*Texte présenté*.
Dans notre monde, le message est clair : sois toi-même, fais-toi plaisir, et surtout, ne t’oublie pas. On nous vend le bonheur comme un produit à consommer, une quête incessante de notre propre épanouissement. Alors, quand on entend Jésus dire : « Renoncez à vous-mêmes, prenez votre croix… », ça sonne comme un truc d’un autre temps, une injonction masochiste.

Pourtant, c’est peut-être la phrase la plus libératrice de toute la Bible.

Le « moi d’abord », c’est une spirale sans fin. On est toujours à se comparer, à vouloir plus, à avoir peur de ne pas être assez. On passe notre temps à construire une image de nous-mêmes, à la protéger, et c’est épuisant. C’est ça, la vraie prison : être enfermé dans son propre égo, dans sa propre peur.

Quand Jésus nous dit de « renoncer à nous-mêmes », il ne nous demande pas de nous effacer. Il nous propose de lâcher prise. De relâcher la pression. De ne plus vivre pour notre image, mais pour quelque chose de plus grand que nous. C’est la liberté de ne plus se soucier du regard des autres, de ne plus être esclave de nos désirs passagers. C’est une invitation à se décentrer pour s’ouvrir aux autres et à Dieu.

Et « prendre sa croix », ce n’est pas un appel à souffrir pour rien. C’est accepter que la vie n’est pas toujours facile, surtout quand on veut vivre de manière juste et aimante. C’est le petit effort qu’on fait pour pardonner, le courage qu’on trouve pour dire non à une injustice, le temps qu’on donne à une personne seule. C’est le prix à payer pour être vrai, pour être authentique. C’est la croix de l’amour, pas de la haine.

Finalement, c’est un paradoxe. On pense qu’en se focalisant sur nous-mêmes, on gagne en bonheur. Mais Jésus nous révèle qu’on ne trouve la vraie joie que lorsque l’on donne sa vie pour les autres. La vie qui se sauve en se repliant sur soi, c’est une vie qui se perd. La vie qui se donne, c’est la vie qui trouve son sens et sa plénitude.

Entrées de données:
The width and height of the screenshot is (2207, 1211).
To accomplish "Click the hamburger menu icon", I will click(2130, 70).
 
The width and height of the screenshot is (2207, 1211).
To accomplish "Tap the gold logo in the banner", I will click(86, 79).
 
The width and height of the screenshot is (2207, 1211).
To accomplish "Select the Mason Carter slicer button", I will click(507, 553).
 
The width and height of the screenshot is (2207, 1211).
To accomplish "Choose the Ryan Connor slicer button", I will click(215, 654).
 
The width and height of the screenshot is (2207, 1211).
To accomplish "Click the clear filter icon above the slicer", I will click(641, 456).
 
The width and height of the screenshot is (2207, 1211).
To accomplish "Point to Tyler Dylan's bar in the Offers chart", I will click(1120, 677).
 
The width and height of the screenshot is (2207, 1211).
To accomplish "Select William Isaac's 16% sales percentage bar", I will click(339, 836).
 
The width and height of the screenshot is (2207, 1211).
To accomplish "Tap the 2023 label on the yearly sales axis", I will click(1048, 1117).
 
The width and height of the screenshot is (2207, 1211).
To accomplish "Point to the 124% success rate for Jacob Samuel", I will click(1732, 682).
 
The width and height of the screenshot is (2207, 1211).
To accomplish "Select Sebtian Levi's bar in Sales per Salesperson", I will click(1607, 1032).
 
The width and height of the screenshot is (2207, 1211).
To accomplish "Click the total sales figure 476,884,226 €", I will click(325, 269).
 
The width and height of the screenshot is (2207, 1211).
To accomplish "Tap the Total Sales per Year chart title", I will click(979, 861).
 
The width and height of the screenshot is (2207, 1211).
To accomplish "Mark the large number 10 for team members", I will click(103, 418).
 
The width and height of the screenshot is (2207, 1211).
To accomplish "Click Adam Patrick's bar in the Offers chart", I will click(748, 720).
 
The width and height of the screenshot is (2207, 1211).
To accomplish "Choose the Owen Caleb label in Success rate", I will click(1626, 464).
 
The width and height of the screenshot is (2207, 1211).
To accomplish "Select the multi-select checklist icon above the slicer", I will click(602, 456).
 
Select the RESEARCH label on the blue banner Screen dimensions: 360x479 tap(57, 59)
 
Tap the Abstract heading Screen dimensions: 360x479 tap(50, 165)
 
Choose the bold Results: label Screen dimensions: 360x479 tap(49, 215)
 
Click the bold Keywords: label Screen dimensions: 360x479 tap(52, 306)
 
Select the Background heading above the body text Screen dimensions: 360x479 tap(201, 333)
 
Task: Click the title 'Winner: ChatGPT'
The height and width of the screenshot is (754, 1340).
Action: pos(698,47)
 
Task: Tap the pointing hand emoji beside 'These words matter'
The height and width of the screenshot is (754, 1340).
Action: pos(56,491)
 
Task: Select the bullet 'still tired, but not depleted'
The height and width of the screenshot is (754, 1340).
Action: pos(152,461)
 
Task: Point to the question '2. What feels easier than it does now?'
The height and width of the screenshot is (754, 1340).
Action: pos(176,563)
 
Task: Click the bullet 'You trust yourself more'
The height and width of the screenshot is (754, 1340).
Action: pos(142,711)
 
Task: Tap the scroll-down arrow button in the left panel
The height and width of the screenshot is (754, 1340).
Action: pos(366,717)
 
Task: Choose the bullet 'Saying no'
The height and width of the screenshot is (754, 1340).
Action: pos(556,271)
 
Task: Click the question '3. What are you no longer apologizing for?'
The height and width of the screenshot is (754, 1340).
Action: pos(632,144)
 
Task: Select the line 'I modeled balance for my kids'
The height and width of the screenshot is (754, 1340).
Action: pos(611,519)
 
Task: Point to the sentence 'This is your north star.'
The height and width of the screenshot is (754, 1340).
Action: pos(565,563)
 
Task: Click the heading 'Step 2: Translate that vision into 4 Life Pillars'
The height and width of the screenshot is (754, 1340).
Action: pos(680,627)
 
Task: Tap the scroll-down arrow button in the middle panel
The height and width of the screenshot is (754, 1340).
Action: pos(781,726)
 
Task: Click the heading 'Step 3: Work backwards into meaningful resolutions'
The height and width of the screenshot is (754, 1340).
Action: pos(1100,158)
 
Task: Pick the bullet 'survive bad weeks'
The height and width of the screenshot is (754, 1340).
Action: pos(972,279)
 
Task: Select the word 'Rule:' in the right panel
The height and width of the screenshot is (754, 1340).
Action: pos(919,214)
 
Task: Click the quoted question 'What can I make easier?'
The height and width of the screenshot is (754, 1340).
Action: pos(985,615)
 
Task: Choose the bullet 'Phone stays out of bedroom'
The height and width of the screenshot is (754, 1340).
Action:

*Tâches demandées*.
(1) Les affirmations (a), (b) et (c) concordent-elles avec le texte sur le renoncement à soi ? Répondez par oui ou par non pour chacune, en citant mot pour mot les termes du texte qui tranchent.
(a) Renoncer à soi-même revient à s'effacer.
(b) La vraie prison est l'enfermement dans son propre égo.
(c) Prendre sa croix est un appel à souffrir pour rien.
(2) Recopiez le passage du texte sur le renoncement à soi qui commence aux mots « Quand Jésus nous » et s'arrête après « autres et à Dieu. ».
Le matériel ci-dessus ne joue aucun rôle ici.

*Réponses dans l'ordre*.
(1)
(a) Non : « il ne nous demande pas de nous effacer ».
(b) Oui : « C’est ça, la vraie prison : être enfermé dans son propre égo, dans sa propre peur. »
(c) Non : « ce n’est pas un appel à souffrir pour rien ».

(2)
Quand Jésus nous dit de « renoncer à nous-mêmes », il ne nous demande pas de nous effacer. Il nous propose de lâcher prise. De relâcher la pression. De ne plus vivre pour notre image, mais pour quelque chose de plus grand que nous. C’est la liberté de ne plus se soucier du regard des autres, de ne plus être esclave de nos désirs passagers. C’est une invitation à se décentrer pour s’ouvrir aux autres et à Dieu.